-------- INFORMATION PROVIDED --------

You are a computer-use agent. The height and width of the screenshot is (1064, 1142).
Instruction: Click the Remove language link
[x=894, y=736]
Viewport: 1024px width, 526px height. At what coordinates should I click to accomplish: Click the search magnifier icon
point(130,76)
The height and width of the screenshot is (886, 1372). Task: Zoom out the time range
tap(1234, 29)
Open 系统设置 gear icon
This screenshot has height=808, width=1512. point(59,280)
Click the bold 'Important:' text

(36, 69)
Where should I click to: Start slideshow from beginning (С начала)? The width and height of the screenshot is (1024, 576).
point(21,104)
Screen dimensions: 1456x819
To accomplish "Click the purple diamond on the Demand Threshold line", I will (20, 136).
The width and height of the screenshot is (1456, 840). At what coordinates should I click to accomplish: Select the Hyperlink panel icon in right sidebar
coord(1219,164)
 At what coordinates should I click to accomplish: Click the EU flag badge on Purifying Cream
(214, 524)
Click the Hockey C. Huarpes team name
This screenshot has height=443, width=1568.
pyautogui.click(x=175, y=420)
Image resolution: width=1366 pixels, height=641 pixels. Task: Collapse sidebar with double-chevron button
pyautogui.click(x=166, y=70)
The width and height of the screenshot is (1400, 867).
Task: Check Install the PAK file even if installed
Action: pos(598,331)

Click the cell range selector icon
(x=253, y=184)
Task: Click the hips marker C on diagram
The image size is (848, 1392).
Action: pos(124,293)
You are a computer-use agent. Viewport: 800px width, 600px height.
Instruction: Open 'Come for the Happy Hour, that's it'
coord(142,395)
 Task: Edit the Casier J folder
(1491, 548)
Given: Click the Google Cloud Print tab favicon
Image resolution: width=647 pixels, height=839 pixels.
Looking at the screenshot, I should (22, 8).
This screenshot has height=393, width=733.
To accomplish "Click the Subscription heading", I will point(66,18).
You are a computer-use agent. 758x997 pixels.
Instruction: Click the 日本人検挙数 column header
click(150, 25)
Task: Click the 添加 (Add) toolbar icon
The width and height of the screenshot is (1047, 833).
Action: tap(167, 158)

--------

* _SHORT EXERCISE_: Pick out every line of the material above that contains the word "should", treating uppercase and lowercase as different.

* _WRITTEN SOLUTION_:
Viewport: 1024px width, 526px height. At what coordinates should I click to accomplish: Click the search magnifier icon
Where should I click to: Start slideshow from beginning (С начала)? The width and height of the screenshot is (1024, 576).
The width and height of the screenshot is (1456, 840). At what coordinates should I click to accomplish: Select the Hyperlink panel icon in right sidebar
 At what coordinates should I click to accomplish: Click the EU flag badge on Purifying Cream
Looking at the screenshot, I should (22, 8).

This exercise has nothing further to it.